California’s Ban on Intoxicating Hemp Products Now in Effect
California Department of Public Health (CDPH) / Office of Communications
What You Need to Know: California’s emergency regulations to ban THC-containing hemp products and establish stronger protections to safeguard California’s children from the dangerous effects of THC are now in effect. Retail sale of hemp food, beverage, and dietary products containing detectable amounts of THC is now unlawful and those products must be removed from the retail marketplace. Products that combine CBD and THC will continue to remain for sale at cannabis dispensaries.
Sacramento – Governor Gavin Newsom today announced California’s emergency regulations to protect children and teens from the adverse effects of dangerous intoxicating hemp products are now in effect. Retailers must cease selling any industrial hemp food, beverage or dietary product intended for human consumption if there is any detectable THC or other intoxicating cannabinoids per serving. The regulations, proposed by the California Department of Public Health (CDPH), were approved by the Office of Administrative Law yesterday.
The emergency regulations respond to increasing health incidents related to intoxicating hemp products, which state regulators have found sold across the state. Children are particularly at risk should they consume these products. Studies show that use of these products can negatively impact cognitive functions, memory, and decision-making abilities in developing brains.
What The Regulations Do
The new regulations for hemp-derived food, beverage, and dietary products:
- Ban any detectable amount of THC or other intoxicating cannabinoids per serving.

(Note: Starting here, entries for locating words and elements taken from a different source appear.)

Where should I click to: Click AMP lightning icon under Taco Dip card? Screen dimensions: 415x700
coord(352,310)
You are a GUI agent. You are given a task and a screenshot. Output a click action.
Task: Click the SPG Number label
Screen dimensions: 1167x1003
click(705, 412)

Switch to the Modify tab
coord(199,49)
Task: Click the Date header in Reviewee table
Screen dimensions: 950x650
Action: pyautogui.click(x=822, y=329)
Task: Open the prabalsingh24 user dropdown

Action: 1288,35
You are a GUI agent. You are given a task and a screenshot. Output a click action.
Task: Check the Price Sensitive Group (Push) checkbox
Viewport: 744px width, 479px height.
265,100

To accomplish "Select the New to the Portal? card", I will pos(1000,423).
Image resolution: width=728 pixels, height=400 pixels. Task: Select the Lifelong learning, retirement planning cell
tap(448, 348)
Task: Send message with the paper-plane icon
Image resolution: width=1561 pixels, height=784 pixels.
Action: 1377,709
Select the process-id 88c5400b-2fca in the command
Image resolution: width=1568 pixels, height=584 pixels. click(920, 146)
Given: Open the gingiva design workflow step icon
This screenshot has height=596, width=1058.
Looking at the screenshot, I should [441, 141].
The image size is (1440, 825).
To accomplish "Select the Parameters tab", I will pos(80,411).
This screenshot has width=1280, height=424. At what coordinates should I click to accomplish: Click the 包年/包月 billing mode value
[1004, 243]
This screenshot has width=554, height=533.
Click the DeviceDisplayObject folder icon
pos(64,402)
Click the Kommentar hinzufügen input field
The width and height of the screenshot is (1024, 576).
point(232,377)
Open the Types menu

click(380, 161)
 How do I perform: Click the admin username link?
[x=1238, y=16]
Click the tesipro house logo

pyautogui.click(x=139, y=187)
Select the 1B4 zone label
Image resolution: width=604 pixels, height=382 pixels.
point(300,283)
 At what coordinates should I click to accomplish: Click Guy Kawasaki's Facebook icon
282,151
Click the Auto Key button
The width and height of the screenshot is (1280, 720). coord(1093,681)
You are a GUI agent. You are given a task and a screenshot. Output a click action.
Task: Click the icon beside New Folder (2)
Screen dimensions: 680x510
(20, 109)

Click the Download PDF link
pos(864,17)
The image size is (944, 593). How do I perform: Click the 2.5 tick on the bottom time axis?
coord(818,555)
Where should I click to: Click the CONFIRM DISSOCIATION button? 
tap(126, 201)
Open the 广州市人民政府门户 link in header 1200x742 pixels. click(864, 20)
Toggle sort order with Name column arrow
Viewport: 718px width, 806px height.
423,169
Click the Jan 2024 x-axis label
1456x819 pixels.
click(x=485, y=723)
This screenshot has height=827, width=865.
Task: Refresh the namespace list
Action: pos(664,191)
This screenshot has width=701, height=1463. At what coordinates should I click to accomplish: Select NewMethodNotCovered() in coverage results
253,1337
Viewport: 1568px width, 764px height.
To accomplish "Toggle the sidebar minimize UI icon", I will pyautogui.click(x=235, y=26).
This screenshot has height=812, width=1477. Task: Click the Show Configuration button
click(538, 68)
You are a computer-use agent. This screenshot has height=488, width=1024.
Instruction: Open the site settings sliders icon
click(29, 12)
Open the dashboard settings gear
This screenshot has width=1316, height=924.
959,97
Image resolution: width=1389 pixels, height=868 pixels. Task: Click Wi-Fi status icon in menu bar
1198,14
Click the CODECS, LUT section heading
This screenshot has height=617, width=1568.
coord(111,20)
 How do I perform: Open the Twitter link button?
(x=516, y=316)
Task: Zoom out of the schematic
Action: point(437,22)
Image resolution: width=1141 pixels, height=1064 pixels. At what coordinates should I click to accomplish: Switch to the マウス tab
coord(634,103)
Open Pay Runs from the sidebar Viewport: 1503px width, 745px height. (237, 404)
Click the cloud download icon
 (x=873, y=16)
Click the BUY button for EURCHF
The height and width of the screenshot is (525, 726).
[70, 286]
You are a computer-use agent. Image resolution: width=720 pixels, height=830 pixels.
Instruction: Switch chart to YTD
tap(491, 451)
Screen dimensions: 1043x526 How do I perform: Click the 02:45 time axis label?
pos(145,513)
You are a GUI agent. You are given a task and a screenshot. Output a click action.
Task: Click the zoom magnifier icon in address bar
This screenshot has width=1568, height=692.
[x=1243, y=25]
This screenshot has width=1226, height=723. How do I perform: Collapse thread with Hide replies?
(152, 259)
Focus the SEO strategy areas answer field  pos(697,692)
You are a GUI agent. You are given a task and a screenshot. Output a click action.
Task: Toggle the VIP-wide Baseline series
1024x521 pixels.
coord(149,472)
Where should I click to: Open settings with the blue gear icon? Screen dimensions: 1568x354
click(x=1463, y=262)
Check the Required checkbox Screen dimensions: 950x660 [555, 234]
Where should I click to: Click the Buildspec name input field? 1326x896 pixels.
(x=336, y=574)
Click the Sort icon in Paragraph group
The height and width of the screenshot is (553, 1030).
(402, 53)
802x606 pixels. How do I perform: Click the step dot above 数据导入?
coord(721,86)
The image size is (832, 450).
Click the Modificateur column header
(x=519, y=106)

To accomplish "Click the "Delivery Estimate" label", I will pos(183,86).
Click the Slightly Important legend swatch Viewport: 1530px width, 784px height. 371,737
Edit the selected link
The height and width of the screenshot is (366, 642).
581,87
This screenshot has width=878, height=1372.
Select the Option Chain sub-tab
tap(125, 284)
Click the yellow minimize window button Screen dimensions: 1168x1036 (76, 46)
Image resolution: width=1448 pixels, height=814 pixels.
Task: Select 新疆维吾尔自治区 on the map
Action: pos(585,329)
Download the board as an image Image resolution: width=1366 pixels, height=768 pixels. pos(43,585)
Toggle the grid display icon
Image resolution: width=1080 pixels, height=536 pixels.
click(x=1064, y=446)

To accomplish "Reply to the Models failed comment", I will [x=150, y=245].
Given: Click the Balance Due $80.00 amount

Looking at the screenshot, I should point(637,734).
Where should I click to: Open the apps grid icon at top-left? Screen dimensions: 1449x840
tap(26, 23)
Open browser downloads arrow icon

- Ban sales to people under 21.
- Limit servings to five per package.
What The Regulations Do Not Do
- The regulations do not ban hemp-derived CBD products with no detectable THC or other intoxicating cannabinoids.
- The regulations do not impact the sale of any cannabis products. Cannabis products, including products purchased for medical use and products with CBD and THC, will remain for sale at cannabis dispensaries.
Why This Matters
California became the first state to allow medicinal cannabis use when voters passed the Compassionate Use Act in 1996, and then in 2016, voters legalized the recreational use of cannabis. California’s cannabis industry is strictly regulated, requiring that businesses operate safely, products are labeled and tested to protect consumers from contaminants and that children are prevented from accessing cannabis products. Absent stronger laws and regulations, hemp manufacturers have been exploiting the law to produce and market hemp products that contain THC without the safeguards in place for similar cannabis products. Intoxicating hemp products have been made available at major and small retailers and marketed for their intoxicating THC properties. These new regulations ban these sales.
State regulators, including the Department of Public Health, the Department of Cannabis Control, the California Department of Alcoholic Beverage Control (ABC), and the California Department of Tax and Fee Administration (CDTFA) will work together to ensure industrial hemp is enforced from manufacture to sale.